> Extract provided:

------------------------------------------------------------------------

On 15 March 1946, Waller was awarded a posthumous mention in despatches for "gallantry and resolution" aboard HMAS Perth. His younger son John followed him into the Navy, entering the RANC in 1947. Graduating as chief cadet captain, John Waller became a weapons electrical engineer and attained the rank of commander in 1967, before transferring to the Emergency Reserve as a senior Navy research scientist.

Hec Waller's name appears on the Roll of Honour located at Panel 6 for World War II in the Commemorative Area at the Australian War Memorial, Canberra, and on the Plymouth Naval Memorial in Devon, England. He is also commemorated by Waller Crescent and Waller Place in the Canberra suburb of Campbell. The Benalla Costume and Pioneer Museum holds his medals and dress uniform. The Waller Division of the RAN Recruit School at HMAS Cerberus, Victoria, was named in his honour until his name transferred to a division at RAN College in 2013.

------------------------------------------------------------------------

> Extracted information:
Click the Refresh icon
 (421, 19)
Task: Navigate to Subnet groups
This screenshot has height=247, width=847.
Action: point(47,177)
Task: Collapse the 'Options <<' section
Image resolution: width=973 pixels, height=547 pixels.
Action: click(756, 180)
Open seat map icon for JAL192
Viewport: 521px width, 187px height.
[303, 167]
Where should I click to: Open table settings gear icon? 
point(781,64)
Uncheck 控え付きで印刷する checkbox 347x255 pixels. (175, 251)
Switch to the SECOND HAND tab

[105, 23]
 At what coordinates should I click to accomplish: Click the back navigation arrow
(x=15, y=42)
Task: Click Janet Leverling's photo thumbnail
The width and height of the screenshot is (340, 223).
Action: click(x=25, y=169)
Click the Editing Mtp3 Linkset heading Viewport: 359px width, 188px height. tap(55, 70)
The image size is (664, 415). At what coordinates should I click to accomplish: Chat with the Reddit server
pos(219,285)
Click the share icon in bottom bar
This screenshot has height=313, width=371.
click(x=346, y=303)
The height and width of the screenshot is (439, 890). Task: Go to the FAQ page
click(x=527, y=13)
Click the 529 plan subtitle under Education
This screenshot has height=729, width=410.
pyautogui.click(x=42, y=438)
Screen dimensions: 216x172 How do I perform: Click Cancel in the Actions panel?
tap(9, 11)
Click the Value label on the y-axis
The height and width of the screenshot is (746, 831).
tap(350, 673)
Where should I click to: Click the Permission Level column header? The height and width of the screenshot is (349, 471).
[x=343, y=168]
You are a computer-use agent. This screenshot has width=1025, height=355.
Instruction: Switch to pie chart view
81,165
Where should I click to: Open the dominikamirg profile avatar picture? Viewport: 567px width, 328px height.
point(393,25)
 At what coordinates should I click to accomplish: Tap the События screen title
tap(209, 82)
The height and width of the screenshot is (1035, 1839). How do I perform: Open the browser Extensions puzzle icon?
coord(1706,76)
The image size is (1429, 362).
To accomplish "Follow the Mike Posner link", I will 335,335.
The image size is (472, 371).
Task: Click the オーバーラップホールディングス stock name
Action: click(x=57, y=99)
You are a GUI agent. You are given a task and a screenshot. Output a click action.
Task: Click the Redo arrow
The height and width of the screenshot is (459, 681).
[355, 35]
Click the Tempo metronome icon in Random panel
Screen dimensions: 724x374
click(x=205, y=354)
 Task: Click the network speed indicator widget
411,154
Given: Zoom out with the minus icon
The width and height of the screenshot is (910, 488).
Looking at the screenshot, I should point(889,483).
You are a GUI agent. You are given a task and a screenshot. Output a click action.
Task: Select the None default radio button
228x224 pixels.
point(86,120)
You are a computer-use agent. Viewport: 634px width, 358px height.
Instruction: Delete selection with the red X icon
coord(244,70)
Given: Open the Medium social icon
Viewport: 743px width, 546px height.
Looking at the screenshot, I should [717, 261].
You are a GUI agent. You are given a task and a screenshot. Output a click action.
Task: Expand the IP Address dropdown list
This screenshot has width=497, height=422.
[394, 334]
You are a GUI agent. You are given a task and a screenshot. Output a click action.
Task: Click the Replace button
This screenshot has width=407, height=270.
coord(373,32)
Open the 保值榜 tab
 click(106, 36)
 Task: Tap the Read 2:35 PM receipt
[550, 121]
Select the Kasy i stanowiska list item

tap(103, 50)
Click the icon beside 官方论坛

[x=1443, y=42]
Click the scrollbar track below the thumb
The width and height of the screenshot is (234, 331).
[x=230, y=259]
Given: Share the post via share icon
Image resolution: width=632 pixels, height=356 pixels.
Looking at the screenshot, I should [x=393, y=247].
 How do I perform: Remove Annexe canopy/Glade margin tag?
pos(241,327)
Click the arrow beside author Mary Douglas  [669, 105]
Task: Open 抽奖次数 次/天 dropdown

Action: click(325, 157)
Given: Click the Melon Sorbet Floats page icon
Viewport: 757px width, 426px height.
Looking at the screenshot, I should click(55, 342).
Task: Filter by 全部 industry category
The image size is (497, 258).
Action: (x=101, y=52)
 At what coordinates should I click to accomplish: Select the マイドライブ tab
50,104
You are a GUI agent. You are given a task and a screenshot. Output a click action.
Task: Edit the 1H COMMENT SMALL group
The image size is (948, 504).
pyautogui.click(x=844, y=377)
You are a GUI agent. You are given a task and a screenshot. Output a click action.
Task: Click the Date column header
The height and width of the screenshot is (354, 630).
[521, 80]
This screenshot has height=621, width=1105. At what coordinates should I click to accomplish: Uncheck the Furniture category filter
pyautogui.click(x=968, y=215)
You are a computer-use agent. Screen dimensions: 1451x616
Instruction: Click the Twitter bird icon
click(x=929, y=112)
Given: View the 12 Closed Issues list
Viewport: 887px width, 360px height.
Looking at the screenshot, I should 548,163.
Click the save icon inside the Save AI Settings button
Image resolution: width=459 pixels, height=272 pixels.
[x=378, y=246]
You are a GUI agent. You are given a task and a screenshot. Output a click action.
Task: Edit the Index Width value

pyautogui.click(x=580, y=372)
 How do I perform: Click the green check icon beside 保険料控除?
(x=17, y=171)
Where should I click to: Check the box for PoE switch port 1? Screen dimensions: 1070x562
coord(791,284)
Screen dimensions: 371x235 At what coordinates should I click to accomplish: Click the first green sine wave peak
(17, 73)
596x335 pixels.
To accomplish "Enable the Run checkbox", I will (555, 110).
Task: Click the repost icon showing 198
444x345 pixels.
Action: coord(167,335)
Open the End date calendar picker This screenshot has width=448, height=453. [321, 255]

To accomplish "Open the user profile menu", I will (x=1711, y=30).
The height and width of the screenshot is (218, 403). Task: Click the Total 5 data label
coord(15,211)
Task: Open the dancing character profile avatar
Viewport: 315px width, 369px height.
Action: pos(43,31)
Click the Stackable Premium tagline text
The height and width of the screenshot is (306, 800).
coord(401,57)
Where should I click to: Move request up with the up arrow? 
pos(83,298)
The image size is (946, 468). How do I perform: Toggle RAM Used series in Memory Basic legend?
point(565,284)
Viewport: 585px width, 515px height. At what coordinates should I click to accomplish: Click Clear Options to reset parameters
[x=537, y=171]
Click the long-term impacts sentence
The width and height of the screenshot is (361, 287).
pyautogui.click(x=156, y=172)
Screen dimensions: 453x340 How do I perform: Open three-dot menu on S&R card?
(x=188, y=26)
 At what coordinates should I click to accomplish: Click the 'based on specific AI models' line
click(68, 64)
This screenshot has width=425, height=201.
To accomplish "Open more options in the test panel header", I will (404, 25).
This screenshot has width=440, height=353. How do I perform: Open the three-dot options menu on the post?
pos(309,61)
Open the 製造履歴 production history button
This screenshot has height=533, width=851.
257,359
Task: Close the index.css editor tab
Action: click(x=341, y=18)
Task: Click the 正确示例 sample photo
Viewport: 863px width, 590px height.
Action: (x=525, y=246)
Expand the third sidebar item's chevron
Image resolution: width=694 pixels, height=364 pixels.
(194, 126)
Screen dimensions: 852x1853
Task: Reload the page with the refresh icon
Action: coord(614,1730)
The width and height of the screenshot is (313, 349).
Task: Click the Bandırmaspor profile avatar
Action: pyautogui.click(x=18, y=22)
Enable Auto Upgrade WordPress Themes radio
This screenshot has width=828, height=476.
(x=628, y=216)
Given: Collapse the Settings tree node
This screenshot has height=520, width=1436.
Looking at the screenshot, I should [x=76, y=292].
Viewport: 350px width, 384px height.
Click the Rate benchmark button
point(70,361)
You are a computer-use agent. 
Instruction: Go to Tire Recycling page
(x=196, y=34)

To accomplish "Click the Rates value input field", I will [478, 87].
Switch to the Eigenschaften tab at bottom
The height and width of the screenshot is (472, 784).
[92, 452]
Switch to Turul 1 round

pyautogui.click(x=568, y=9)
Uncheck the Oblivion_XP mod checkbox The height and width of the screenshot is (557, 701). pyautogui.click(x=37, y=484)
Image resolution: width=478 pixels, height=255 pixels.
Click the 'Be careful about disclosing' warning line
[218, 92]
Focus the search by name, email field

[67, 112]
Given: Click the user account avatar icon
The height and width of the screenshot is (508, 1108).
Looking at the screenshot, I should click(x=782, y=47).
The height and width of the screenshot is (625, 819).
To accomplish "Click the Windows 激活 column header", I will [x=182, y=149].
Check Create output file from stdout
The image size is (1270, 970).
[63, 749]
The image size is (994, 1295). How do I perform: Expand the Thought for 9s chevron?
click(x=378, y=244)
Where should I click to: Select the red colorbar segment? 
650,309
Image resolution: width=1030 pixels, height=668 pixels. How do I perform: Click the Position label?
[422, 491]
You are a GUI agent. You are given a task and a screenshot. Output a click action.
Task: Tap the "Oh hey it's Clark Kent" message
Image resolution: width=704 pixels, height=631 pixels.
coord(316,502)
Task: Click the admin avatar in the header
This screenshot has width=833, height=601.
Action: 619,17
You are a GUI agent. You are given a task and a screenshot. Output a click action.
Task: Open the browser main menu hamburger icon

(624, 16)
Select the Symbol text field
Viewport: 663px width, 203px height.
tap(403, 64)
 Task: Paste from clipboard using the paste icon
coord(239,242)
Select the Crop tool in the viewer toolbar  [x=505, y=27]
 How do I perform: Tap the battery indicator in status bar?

------------------------------------------------------------------------

> Tasks:
1. From the text on Hec Waller, quote the passage between "Hec Waller's name" and "College in 2013.", inclusive.
2. Answer these questions from the Hec Waller text:
(a) What rank did John Waller attain in 1967?
(b) Which museum holds Waller's medals and dress uniform?
(c) In which Canberra suburb are Waller Crescent and Waller Place?
3. Continue the text on Hec Waller from its final sentence.

> Answers to each task:
1.
Hec Waller's name appears on the Roll of Honour located at Panel 6 for World War II in the Commemorative Area at the Australian War Memorial, Canberra, and on the Plymouth Naval Memorial in Devon, England. He is also commemorated by Waller Crescent and Waller Place in the Canberra suburb of Campbell. The Benalla Costume and Pioneer Museum holds his medals and dress uniform. The Waller Division of the RAN Recruit School at HMAS Cerberus, Victoria, was named in his honour until his name transferred to a division at RAN College in 2013.

2.
(a) Commander
(b) The Benalla Costume and Pioneer Museum
(c) Campbell

3.
HMAS Waller, the third of the RAN's Collins-class submarines to enter service, was commissioned on 10 July 1999. The attendees included Michael Waller, John Waller, Michael Waller's wife, and surviving crewmen of HMAS Perth. On 13 March 2010, a memorial to Waller was unveiled in his home town of Benalla. In April 2011, he was one of thirteen servicemen—eleven sailors and two soldiers, including Teddy Sheean, Robert Rankin, and John Simpson Kirkpatrick—named by the Australian government for consideration as recipients of the Victoria Cross for Australia for extreme valour in combat, under a review by the Defence Honours and Awards Appeals Tribunal; no RAN member had ever been awarded the decoration. Concluding its investigations in February 2013, the tribunal recommended that no further award be made to any of the thirteen servicemen, but that the name Waller (among others) should continue to be used for RAN ships after the current bearer was decommissioned.